DescriptionMany applications of machine learning, such as human health research, involve processing private or sensitive information. Privacy concerns may impose significant hurdles to collaboration in scenarios where there are multiple sites holding data and the goal is to estimate properties jointly across all datasets. Conventional differentially private decentralized algorithms can provide strong privacy guarantees. However, the utility/accuracy of the joint estimates may be poor when the datasets at each site are small. In this work, we propose a new framework, Correlation Assisted Private Estimation (CAPE), for designing privacy-preserving decentralized algorithms with much better accuracy guarantees in an honest-but-curious model. We show that CAPE can be employed in a range of decentralized computations common in machine learning problems.
We note that matrix and tensor factorizations are key components of many decentralized processing pipelines that involve joint subspace learning. In this work, we focus on principal component analysis, independent component analysis, canonical correlation analysis and orthogonal tensor decomposition. Conventional decentralized differentially private factorization schemes suffer from excessive noise, which leads to sub-optimal subspace/feature learning. We demonstrate that the CAPE framework fits perfectly in these problems and can be employed to remedy the excessive noise issue. More specifically, we develop decentralized algorithms for these matrix and tensor factorization problems and show that, under certain conditions, these algorithms can achieve the same utility as a centralized algorithm using all datasets across sites.

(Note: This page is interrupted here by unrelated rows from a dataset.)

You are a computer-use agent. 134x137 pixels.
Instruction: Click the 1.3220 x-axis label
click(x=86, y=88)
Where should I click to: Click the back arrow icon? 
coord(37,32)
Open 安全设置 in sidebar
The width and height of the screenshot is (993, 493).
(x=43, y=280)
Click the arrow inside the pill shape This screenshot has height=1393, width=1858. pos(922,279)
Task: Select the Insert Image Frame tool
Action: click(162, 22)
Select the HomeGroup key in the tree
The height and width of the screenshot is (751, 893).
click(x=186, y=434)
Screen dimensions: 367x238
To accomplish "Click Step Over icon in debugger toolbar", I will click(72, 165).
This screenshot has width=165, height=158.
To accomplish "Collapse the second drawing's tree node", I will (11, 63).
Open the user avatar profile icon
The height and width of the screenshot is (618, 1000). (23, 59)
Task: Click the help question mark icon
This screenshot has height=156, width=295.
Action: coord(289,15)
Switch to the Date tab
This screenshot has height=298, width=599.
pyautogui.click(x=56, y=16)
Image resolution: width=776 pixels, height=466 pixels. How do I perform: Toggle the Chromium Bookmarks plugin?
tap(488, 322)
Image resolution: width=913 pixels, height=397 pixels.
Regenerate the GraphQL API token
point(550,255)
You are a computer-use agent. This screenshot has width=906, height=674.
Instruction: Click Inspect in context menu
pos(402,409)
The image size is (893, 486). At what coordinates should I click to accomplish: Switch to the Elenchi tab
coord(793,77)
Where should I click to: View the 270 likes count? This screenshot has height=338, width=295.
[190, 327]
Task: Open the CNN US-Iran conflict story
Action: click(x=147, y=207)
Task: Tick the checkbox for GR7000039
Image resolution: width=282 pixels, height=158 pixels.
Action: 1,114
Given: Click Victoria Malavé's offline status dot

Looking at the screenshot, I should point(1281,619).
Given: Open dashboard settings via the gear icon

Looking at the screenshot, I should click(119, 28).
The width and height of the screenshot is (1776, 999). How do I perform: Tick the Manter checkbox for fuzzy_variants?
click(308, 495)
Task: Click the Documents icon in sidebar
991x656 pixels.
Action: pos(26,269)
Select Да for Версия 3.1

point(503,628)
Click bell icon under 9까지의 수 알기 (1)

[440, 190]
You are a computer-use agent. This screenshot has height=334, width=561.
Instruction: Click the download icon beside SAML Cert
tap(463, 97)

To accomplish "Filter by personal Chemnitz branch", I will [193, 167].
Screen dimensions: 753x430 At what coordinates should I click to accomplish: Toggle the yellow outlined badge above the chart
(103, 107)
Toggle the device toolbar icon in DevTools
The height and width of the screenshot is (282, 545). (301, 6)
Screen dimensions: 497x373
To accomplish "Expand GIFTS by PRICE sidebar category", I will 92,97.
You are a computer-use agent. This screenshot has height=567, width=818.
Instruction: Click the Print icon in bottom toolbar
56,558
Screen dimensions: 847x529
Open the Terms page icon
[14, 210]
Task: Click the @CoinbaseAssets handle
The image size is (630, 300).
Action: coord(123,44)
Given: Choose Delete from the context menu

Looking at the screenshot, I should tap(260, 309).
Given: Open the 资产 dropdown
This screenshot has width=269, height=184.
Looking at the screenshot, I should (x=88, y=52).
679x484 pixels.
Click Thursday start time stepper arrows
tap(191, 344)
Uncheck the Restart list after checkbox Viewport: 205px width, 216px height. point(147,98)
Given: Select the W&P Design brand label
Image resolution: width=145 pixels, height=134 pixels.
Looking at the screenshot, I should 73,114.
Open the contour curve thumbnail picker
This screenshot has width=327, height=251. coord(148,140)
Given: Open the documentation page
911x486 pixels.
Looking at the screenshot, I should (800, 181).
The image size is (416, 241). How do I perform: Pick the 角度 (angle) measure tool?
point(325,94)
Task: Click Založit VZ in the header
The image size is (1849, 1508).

Finally, we employ our CAPE framework to propose an algorithm for solving generalized optimization problems in decentralized settings. We provide a tighter characterization of the functional mechanism and propose modifications such that it can be incorporated in the CAPE framework. Our proposed decentralized functional mechanism is specifically suited for privacy-preserving computation of virtually any differentialble and continuous cost function in the decentralized setting.
For all of our proposed algorithms, we present empirical results to demonstrate that our proposed algorithms outperform existing state-of-the-art algorithms and can be competitive with non-private algorithms in many scenarios of interest. Our results indicate that meaningful privacy can be attained without losing much performance by the virtue of better algorithm design.